London, Jul 10: Any issue of women's safety is "unfortunate" and joint efforts are needed to address this "social problem", Union minister Ravi Shankar Prasad has said.
Prasad also strongly refuted a recent survey by the Thomson Reuters Foundation that has ranked India as the world's most dangerous country for women, followed by war-torn Afghanistan and Syria, due to the high risk of sexual violence. Addressing an Indian Professionals Forum (IPF) summit at Asia House in London yesterday, the Minister of Law, Justice and Information Technology pointed out that the report had spoken to just 200-300 women in India out of a population of an estimated 1.3 billion.

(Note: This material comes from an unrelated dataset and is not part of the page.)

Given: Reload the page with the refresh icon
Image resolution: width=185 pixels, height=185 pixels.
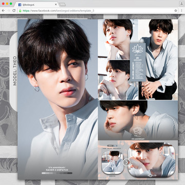Looking at the screenshot, I should 14,11.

"Let us not single out any country. Any problem of women's safety is unfortunate. It is a social problem...we have to work together to address these issues," he said. "We have taken steps and in the case of rape, we changed the law to bring in capital punishment [in cases involving minors]," he added.
He also pointed to a report on women's safety and security by the European Commission, which he said did not present a "very good picture" about Europe. "The counter-view would be that today the defence minister of India is a woman, the foreign minister is a woman, the Speaker of our Parliament is a woman," he said.
The minister, who is on an official visit to the UK, was addressing the IPF on 'India: A Land of Digital Opportunities' and called on British companies to take advantage of an open foreign direct investment (FDI) regime in the IT sector to tap into one of the world's "biggest markets". "India’s digital economy is poised for great growth. It is a land of digital opportunities and we are working towards making digital empowerment a mass movement," he said.
"The UK-India relationship is politics neutral. It is very robust and stable, with a new ecosystem laid by the last visit of Prime Minister Modi to the UK with the UK-India Tech Alliance," the minister added. Prasad is scheduled to hold bilateral talks with the law and justice and IT ministers in the UK, during which he said the "larger narrative of freedom of movement" of Indian professionals and students would be among a wide range of issues to be discussed.